I’d like to say that this is the last selfie I’ll ever take but that’s probably a lie. I never intended to take a mirror shot selfie, but as I stood in front of the mirror after my ritual three mile run earlier this week, I noticed something I never took the time to analyze before. My shirt, of course, was sweaty. But the sweat was not evenly distributed.
There were dry spots and wet spots. High spots and low spots. One thing we all learned in elementary school science is that water seeks the lowest level. Water runs down mountainsides into rivers in low lying valleys below. My sweaty shirt is the perfect scientific model proving this theory.
Refer to the above picture for visual reference:
- Dry pectoral. Clearly not the most defined pectoral ever photographed, but definitely a high spot on my anatomy.
- Dry bicep. These are worked regularly. Naturally blessed with well-developed biceps, fast results are realized with a little work.
- The paunch: also dry.
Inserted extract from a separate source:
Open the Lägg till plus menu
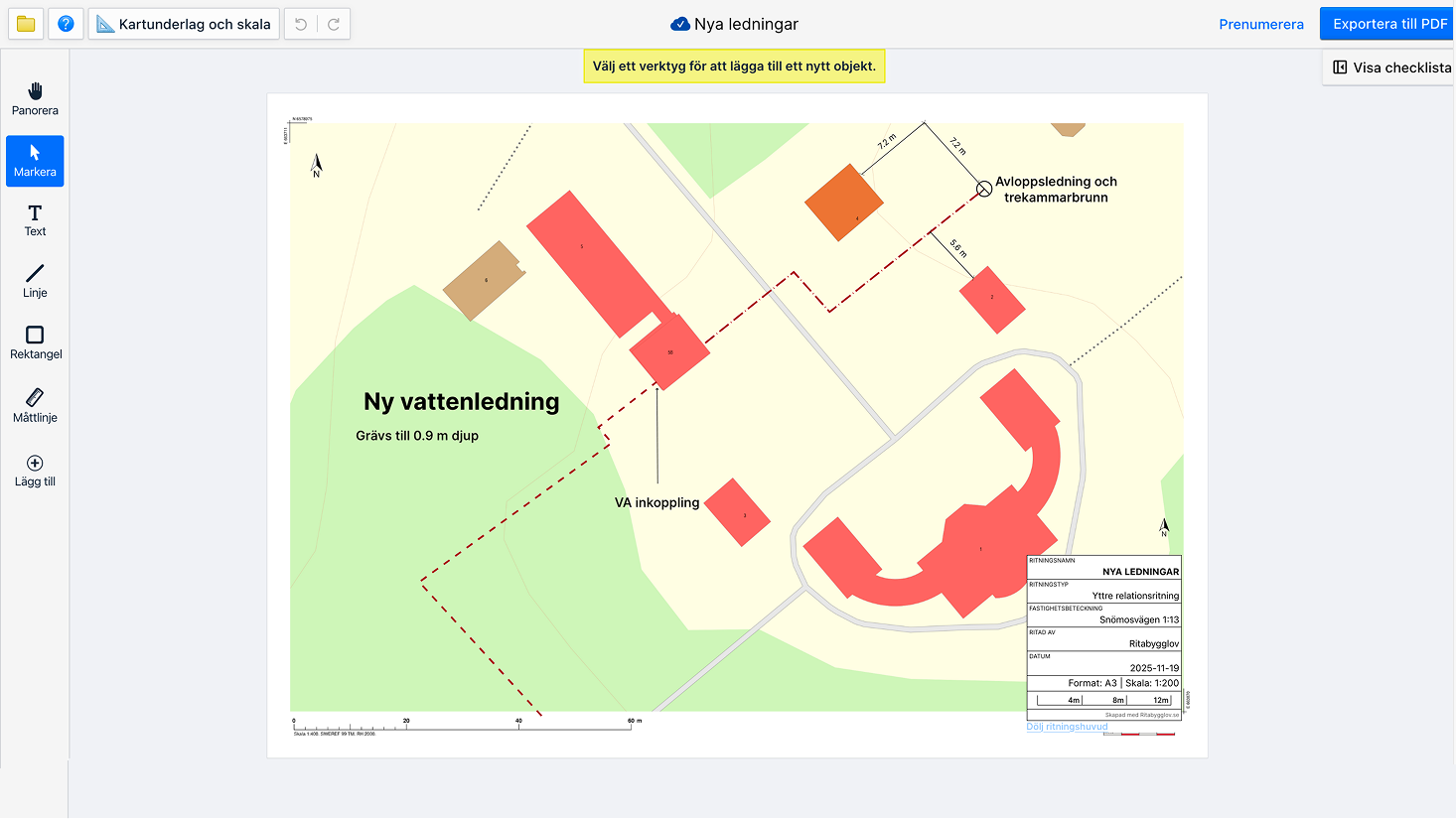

This area has grown in direct proportion to age and metabolism rate. This is the largest dry spot on the upper body.
Ideally, the highest and driest spot on the t-shirt would be area one, and the shirt would hang straight down from the pectoral area over a flat abdomen area. But this isn’t the ideal situation. This is real life.
When I look at this visual reference exactly four words come to mind, “God broke the Mold”.
It’s obvious the sweat was incapable of evenly distributing throughout your physique due to the enlarged mass of your biceps. Due to its relative size, your biceps acts as a barrier, therefore, sweat is unable to disburse uniformly. There is nothing you could have done differently.
I think we can all agree that area #2 is envied by many, if not everyone, including myself.